* [Task details]
Reproduce every entry below word for word, leaving out the pictures.

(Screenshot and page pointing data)

--- --- ---

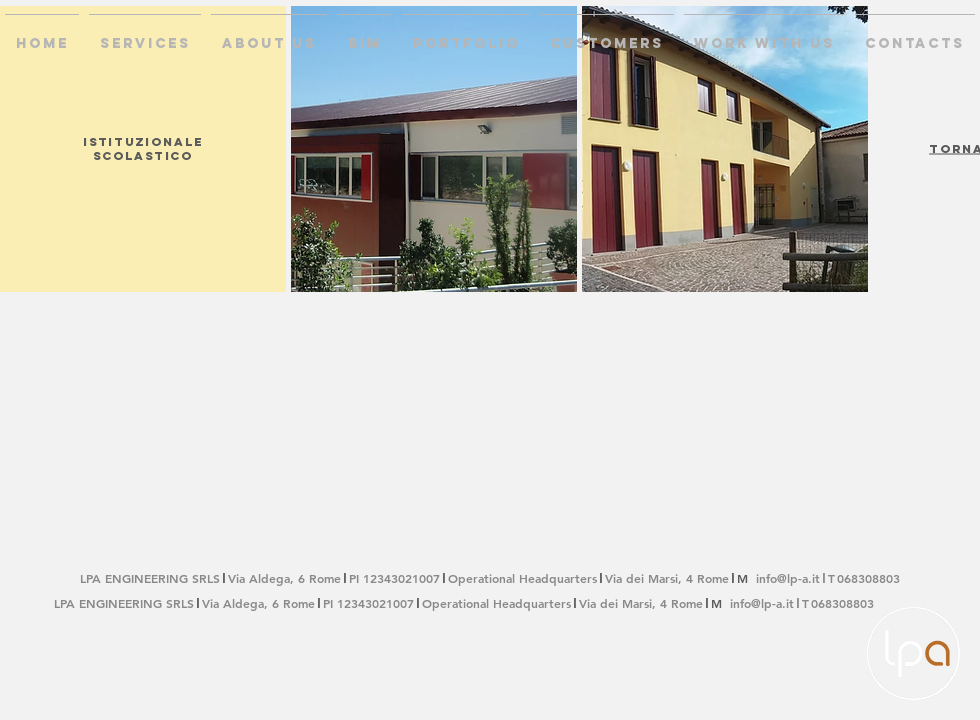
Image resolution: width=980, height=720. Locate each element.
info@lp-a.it (788, 578)
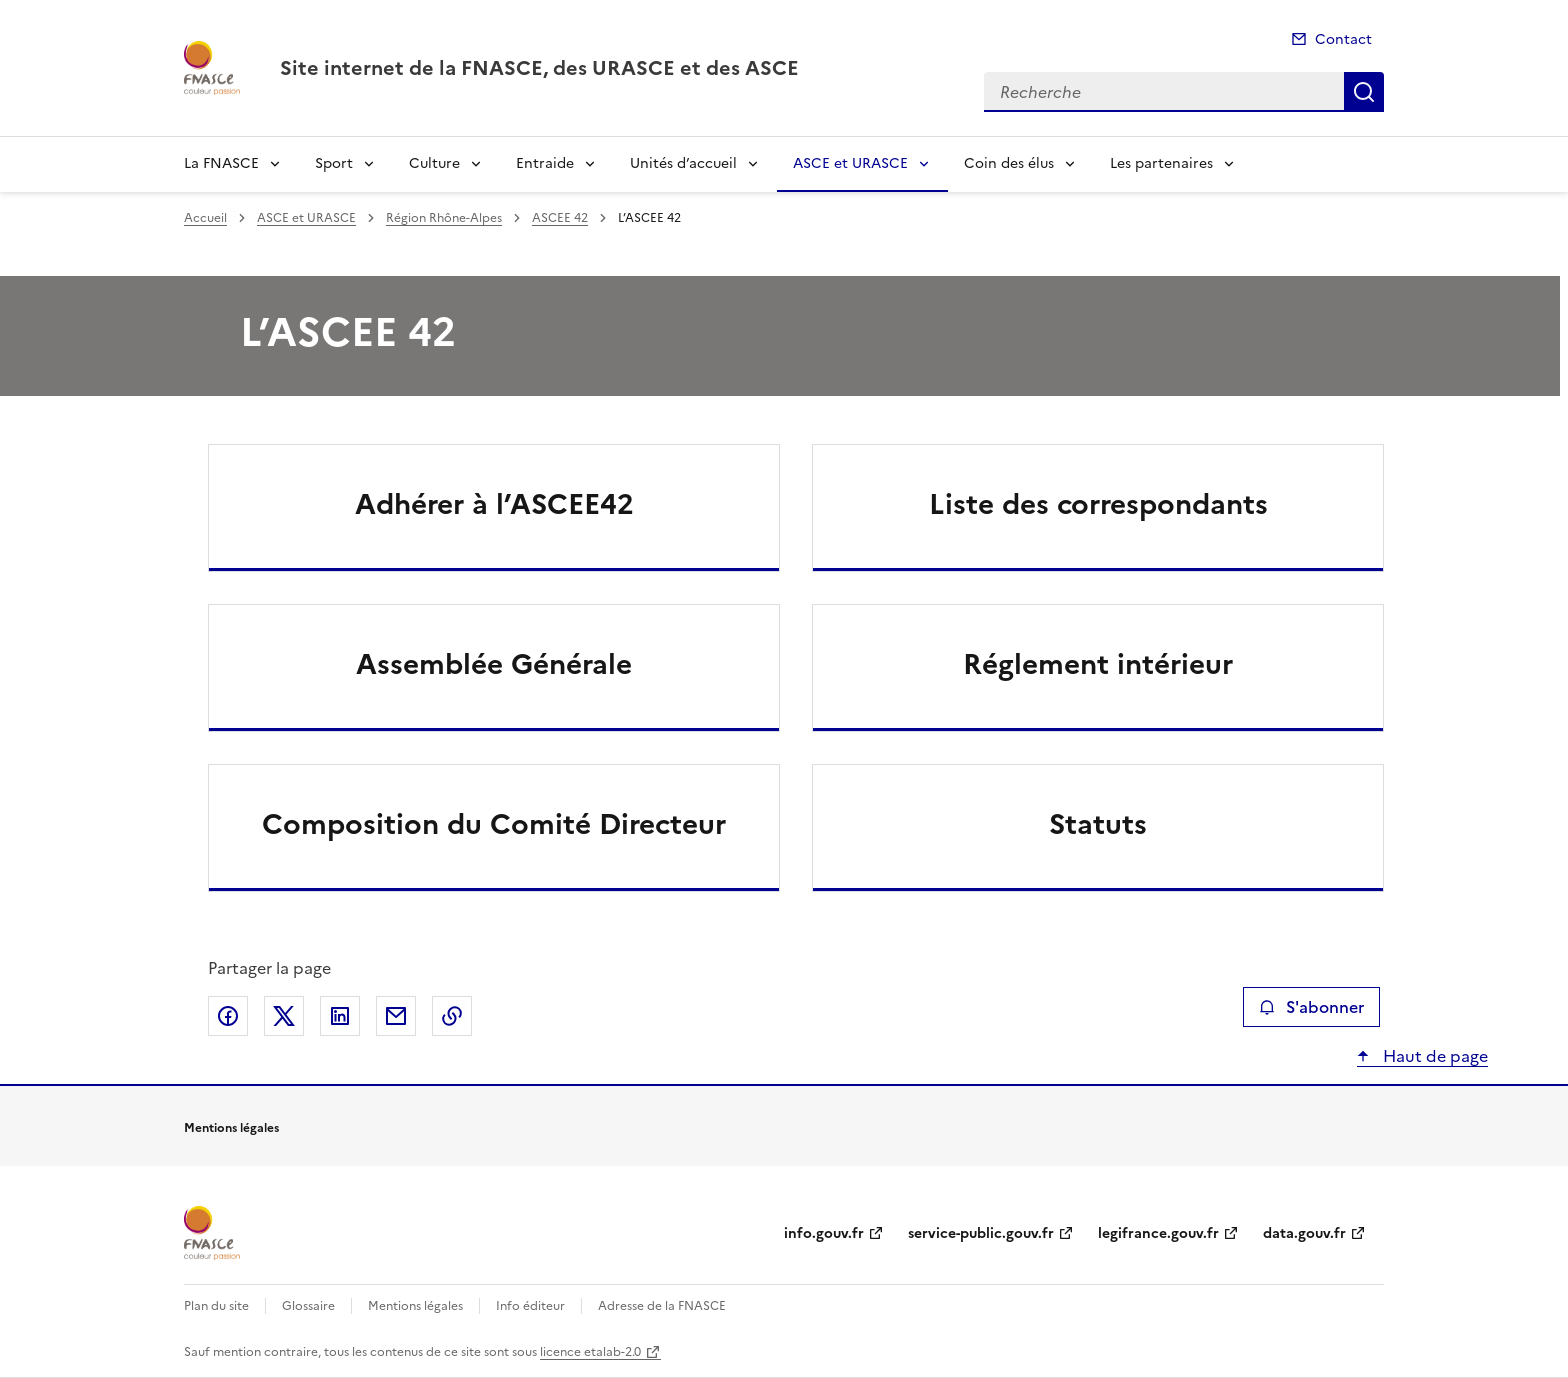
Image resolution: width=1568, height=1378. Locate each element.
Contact (1343, 39)
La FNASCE (221, 163)
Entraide (545, 163)
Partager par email (396, 1016)
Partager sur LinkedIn (340, 1016)
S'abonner (1311, 1007)
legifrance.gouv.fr (1158, 1233)
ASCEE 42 (560, 218)
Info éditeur (530, 1306)
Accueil (205, 218)
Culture (434, 163)
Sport (334, 163)
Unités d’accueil (683, 163)
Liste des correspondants (1098, 504)
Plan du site (216, 1306)
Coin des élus (1009, 163)
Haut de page (1433, 1056)
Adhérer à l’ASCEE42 (494, 504)
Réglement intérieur (1098, 664)
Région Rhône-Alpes (444, 218)
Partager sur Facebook (228, 1016)
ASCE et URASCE (850, 163)
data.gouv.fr (1304, 1233)
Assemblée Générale (494, 664)
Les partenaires (1161, 163)
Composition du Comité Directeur (494, 824)
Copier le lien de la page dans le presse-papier (452, 1016)
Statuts (1098, 824)
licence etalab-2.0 (590, 1352)
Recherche (1364, 92)
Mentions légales (415, 1306)
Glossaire (308, 1306)
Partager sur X (284, 1016)
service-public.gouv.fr (981, 1233)
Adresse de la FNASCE (662, 1306)
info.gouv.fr (824, 1233)
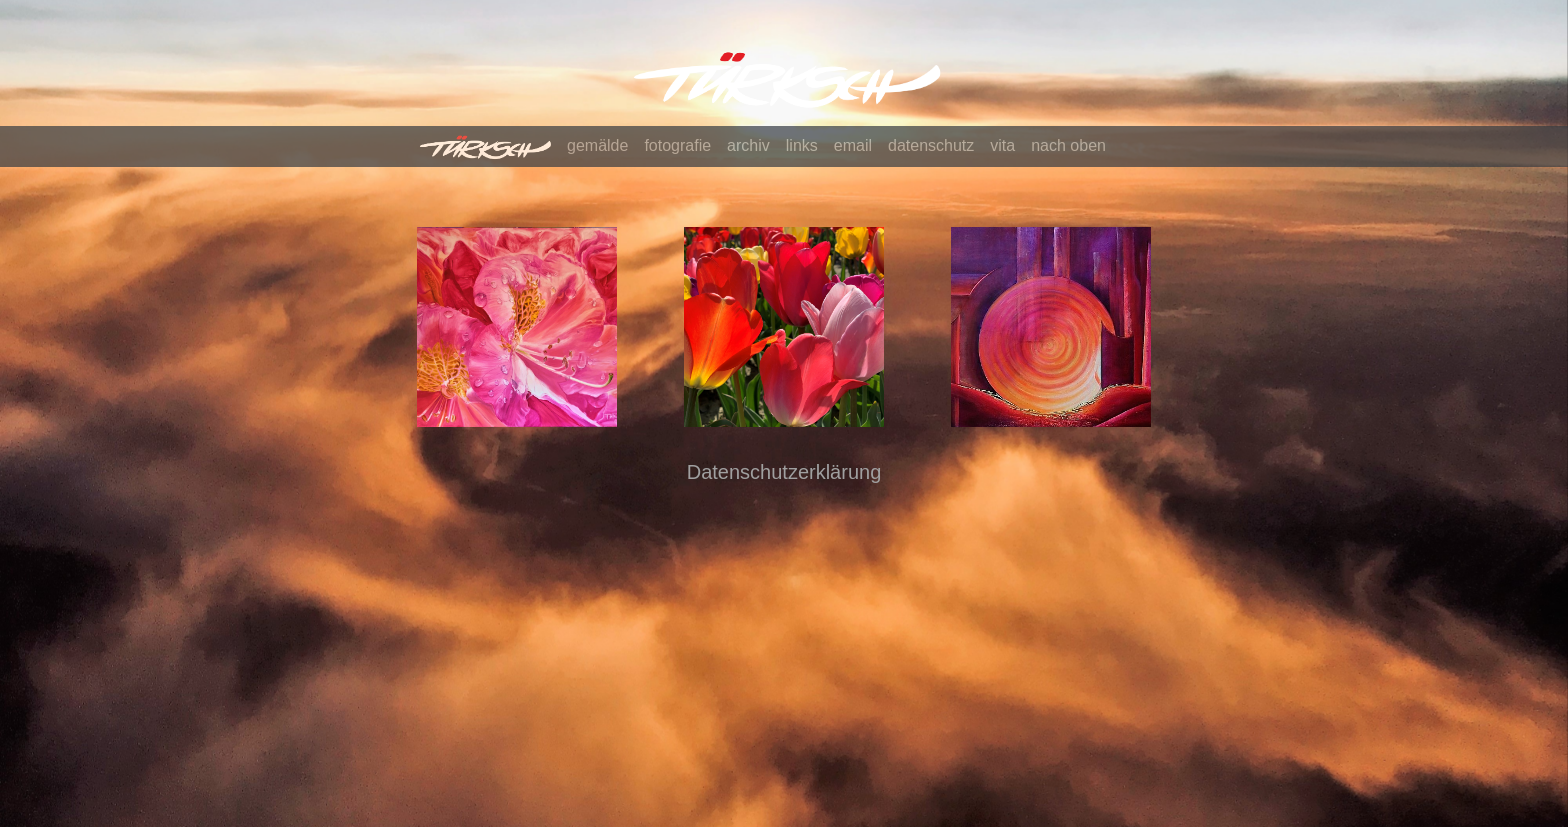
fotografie (677, 145)
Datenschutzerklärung (784, 472)
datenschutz (931, 145)
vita (1002, 145)
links (802, 145)
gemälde (597, 145)
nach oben (1068, 145)
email (853, 145)
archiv (748, 145)
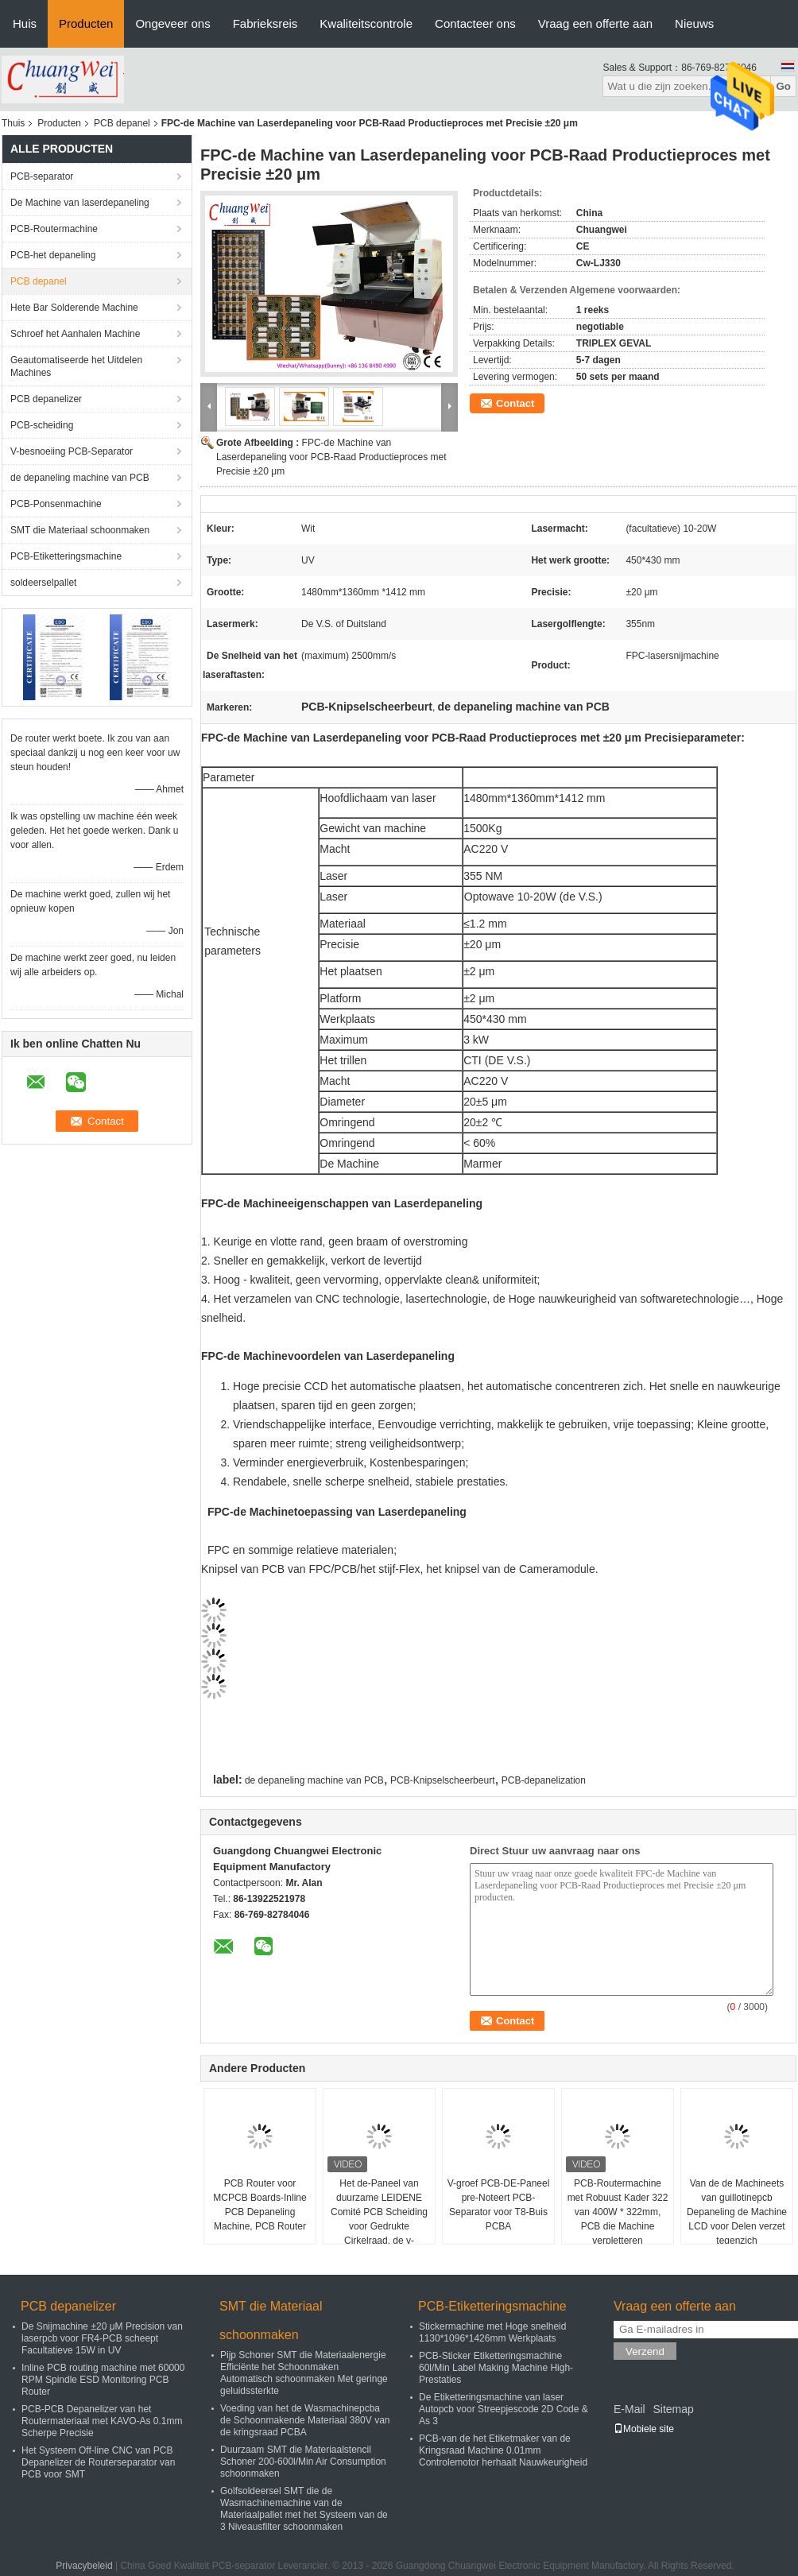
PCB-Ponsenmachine (56, 503)
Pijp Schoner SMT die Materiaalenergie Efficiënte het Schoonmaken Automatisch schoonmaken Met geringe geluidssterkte (304, 2372)
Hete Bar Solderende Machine (74, 307)
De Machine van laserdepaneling (79, 202)
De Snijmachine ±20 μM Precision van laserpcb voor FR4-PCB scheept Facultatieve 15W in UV (102, 2338)
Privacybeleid (84, 2565)
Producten (86, 23)
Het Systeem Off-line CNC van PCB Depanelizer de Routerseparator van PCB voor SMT (98, 2462)
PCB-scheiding (41, 425)
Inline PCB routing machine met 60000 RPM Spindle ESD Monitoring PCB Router (102, 2379)
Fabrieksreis (265, 23)
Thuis (13, 123)
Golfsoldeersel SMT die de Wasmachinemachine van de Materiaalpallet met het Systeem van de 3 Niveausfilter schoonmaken (304, 2508)
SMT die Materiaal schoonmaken (79, 530)
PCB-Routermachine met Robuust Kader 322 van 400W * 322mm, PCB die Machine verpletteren (618, 2212)
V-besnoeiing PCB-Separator (71, 451)
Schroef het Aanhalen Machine (75, 333)
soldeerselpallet (43, 582)
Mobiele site (644, 2429)
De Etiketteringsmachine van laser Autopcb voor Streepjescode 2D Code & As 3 (503, 2409)
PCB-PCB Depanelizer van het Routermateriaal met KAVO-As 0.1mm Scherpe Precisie (102, 2421)
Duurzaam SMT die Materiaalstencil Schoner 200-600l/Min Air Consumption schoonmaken (303, 2461)
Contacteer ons (475, 23)
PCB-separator (41, 176)
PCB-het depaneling (52, 255)
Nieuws (694, 23)
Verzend (645, 2351)
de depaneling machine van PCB (79, 477)
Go (783, 86)
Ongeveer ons (172, 23)
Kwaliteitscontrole (366, 23)
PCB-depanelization (544, 1780)
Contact (515, 403)
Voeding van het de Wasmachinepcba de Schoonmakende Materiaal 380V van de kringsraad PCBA (304, 2420)
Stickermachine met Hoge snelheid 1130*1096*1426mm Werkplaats (492, 2332)
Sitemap (673, 2409)
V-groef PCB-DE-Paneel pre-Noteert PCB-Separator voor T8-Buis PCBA (498, 2205)
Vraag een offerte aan (595, 23)
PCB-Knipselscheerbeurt (442, 1780)
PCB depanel (122, 123)
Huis (25, 23)
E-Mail (629, 2409)
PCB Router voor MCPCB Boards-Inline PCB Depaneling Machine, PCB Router (259, 2205)
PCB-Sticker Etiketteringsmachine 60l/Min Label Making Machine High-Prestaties (496, 2367)
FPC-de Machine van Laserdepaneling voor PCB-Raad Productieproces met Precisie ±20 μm (331, 457)
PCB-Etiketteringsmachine (66, 556)
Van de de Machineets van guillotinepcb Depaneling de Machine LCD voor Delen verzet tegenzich (737, 2212)
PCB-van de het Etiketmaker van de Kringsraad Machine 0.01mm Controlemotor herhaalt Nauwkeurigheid (503, 2450)
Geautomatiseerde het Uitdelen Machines (76, 366)
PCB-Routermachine (54, 228)
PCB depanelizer (46, 399)
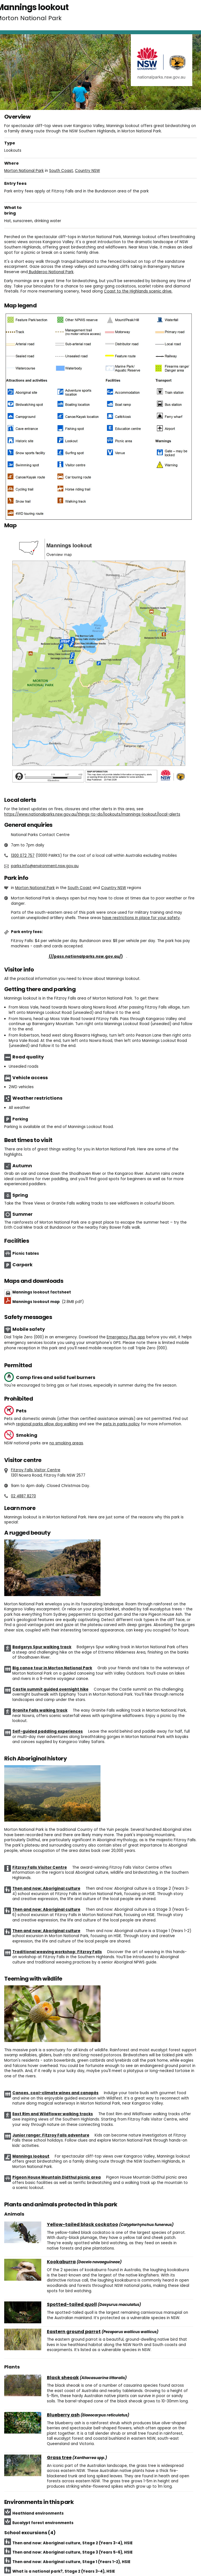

--- --- ---

* [Answer for this exercise]
Image resolution: width=980, height=720. Locate each element.
info@lp-a.it (788, 578)
Image resolution: width=1568, height=1378. Locate each element.
Contact (1343, 39)
La FNASCE (221, 163)
Entraide (545, 163)
Partager par email (396, 1016)
Partager sur LinkedIn (340, 1016)
S'abonner (1311, 1007)
legifrance.gouv.fr (1158, 1233)
ASCEE 42 (560, 218)
Info éditeur (530, 1306)
Accueil (205, 218)
Culture (434, 163)
Sport (334, 163)
Unités d’accueil (683, 163)
Liste des correspondants (1098, 504)
Plan du site (216, 1306)
Coin des élus (1009, 163)
Haut de page (1433, 1056)
Adhérer à l’ASCEE42 (494, 504)
Réglement intérieur (1098, 664)
Région Rhône-Alpes (444, 218)
Partager sur Facebook (228, 1016)
ASCE et URASCE (850, 163)
data.gouv.fr (1304, 1233)
Assemblée Générale (494, 664)
Les partenaires (1161, 163)
Composition du Comité Directeur (494, 824)
Copier le lien de la page dans le presse-papier (452, 1016)
Statuts (1098, 824)
licence etalab-2.0 (590, 1352)
Recherche (1364, 92)
Mentions légales (415, 1306)
Glossaire (308, 1306)
Partager sur X (284, 1016)
service-public.gouv.fr (981, 1233)
Adresse de la FNASCE (662, 1306)
info.gouv.fr (824, 1233)
fotografie (677, 145)
Datenschutzerklärung (784, 472)
datenschutz (931, 145)
vita (1002, 145)
links (802, 145)
gemälde (597, 145)
nach oben (1068, 145)
email (853, 145)
archiv (748, 145)
PCB-Ponsenmachine (56, 503)
Pijp Schoner SMT die Materiaalenergie Efficiënte het Schoonmaken Automatisch schoonmaken Met geringe geluidssterkte (304, 2372)
Hete Bar Solderende Machine (74, 307)
De Machine van laserdepaneling (79, 202)
De Snijmachine ±20 μM Precision van laserpcb voor FR4-PCB scheept Facultatieve 15W in UV (102, 2338)
Privacybeleid (84, 2565)
Producten (86, 23)
Het Systeem Off-line CNC van PCB Depanelizer de Routerseparator van PCB voor SMT (98, 2462)
PCB-scheiding (41, 425)
Inline PCB routing machine met 60000 RPM Spindle ESD Monitoring PCB Router (102, 2379)
Fabrieksreis (265, 23)
Thuis (13, 123)
Golfsoldeersel SMT die de Wasmachinemachine van de Materiaalpallet met het Systeem van de 3 Niveausfilter schoonmaken (304, 2508)
SMT die Materiaal schoonmaken (79, 530)
PCB-Routermachine met Robuust Kader 322 van 400W * 322mm, PCB die Machine verpletteren (618, 2212)
V-besnoeiing PCB-Separator (71, 451)
Schroef het Aanhalen Machine (75, 333)
soldeerselpallet (43, 582)
Mobiele site (644, 2429)
De Etiketteringsmachine van laser Autopcb voor Streepjescode 2D Code & As 3 (503, 2409)
PCB-PCB Depanelizer van het Routermateriaal met KAVO-As 0.1mm Scherpe Precisie (102, 2421)
Duurzaam SMT die Materiaalstencil Schoner 200-600l/Min Air Consumption schoonmaken (303, 2461)
Contacteer ons (475, 23)
PCB-separator (41, 176)
PCB-het depaneling (52, 255)
Nieuws (694, 23)
Verzend (645, 2351)
de depaneling machine van PCB (79, 477)
Go (783, 86)
Ongeveer ons (172, 23)
Kwaliteitscontrole (366, 23)
PCB-depanelization (544, 1780)
Contact (515, 403)
Voeding van het de Wasmachinepcba de Schoonmakende Materiaal 380V van de kringsraad PCBA (304, 2420)
Stickermachine met Hoge snelheid 1130*1096*1426mm Werkplaats (492, 2332)
Sitemap (673, 2409)
V-groef PCB-DE-Paneel pre-Noteert PCB-Separator voor T8-Buis PCBA (498, 2205)
Vraag een offerte aan (595, 23)
PCB-Knipselscheerbeurt (442, 1780)
PCB depanel (122, 123)
Huis (25, 23)
E-Mail (629, 2409)
PCB Router voor MCPCB Boards-Inline PCB Depaneling Machine, PCB Router (259, 2205)
PCB-Sticker Etiketteringsmachine 60l/Min Label Making Machine High-Prestaties (496, 2367)
FPC-de Machine van Laserdepaneling voor PCB-Raad Productieproces met Precisie ±20 μm (331, 457)
PCB-Etiketteringsmachine (66, 556)
Van de de Machineets van guillotinepcb Depaneling de Machine LCD voor Delen verzet tegenzich (737, 2212)
PCB-van de het Etiketmaker van de Kringsraad Machine 0.01mm Controlemotor herhaalt Nauwkeurigheid (503, 2450)
Geautomatiseerde het Uitdelen Machines (76, 366)
PCB-Routermachine (54, 228)
PCB depanelizer (46, 399)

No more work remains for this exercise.